• Dataset records
____________________

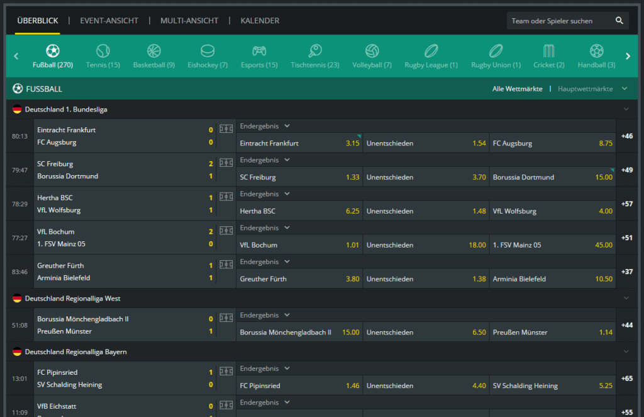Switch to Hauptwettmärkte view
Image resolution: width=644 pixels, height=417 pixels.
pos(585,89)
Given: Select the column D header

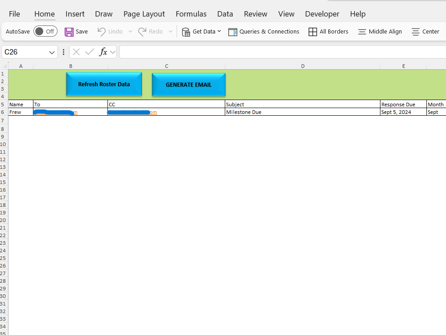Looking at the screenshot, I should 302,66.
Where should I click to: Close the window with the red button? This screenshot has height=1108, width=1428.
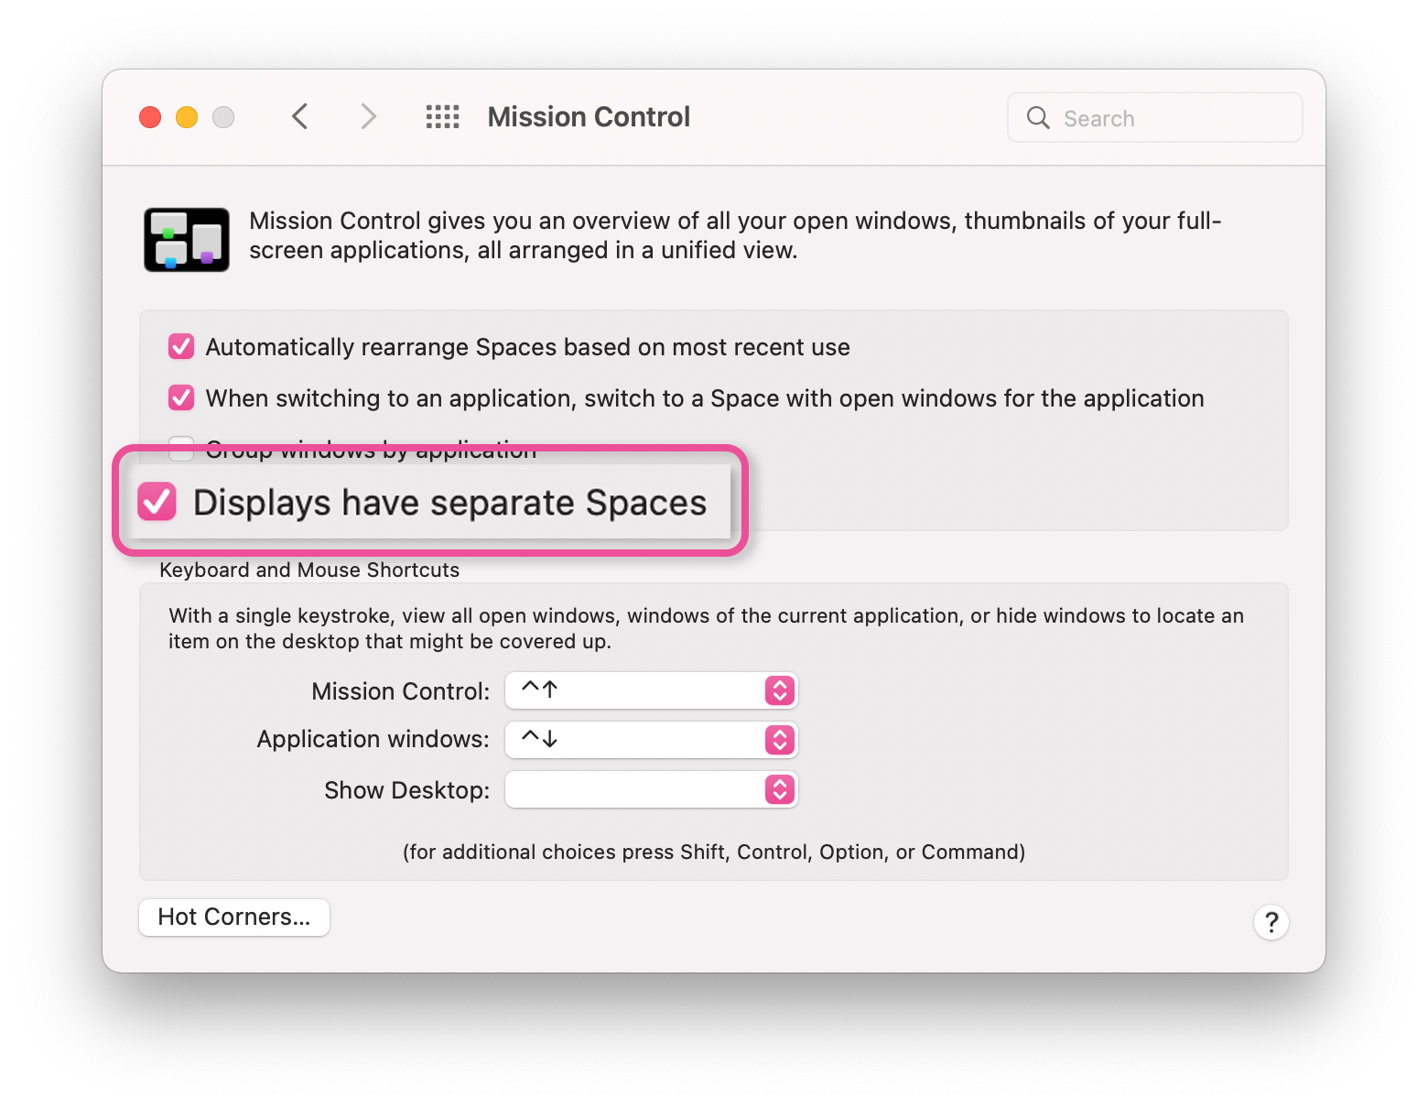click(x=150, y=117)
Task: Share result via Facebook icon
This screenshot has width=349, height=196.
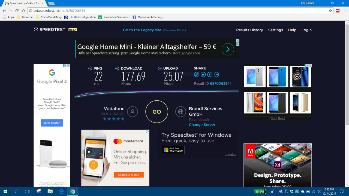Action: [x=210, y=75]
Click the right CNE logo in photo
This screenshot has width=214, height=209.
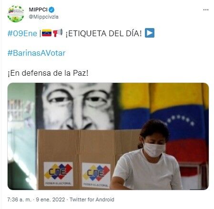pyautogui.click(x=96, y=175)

____________________

• Exercise task
Rewrite all the items above with "window" replaced by "dialog" and nothing else changed. Omit the pictures from your answer.

• Problem solution
Switch to Hauptwettmärkte view
Image resolution: width=644 pixels, height=417 pixels.
pos(585,89)
Given: Select the column D header

Looking at the screenshot, I should 302,66.
Where should I click to: Close the dialog with the red button? This screenshot has height=1108, width=1428.
click(x=150, y=117)
Task: Share result via Facebook icon
This screenshot has width=349, height=196.
Action: [x=210, y=75]
Click the right CNE logo in photo
This screenshot has width=214, height=209.
pyautogui.click(x=96, y=175)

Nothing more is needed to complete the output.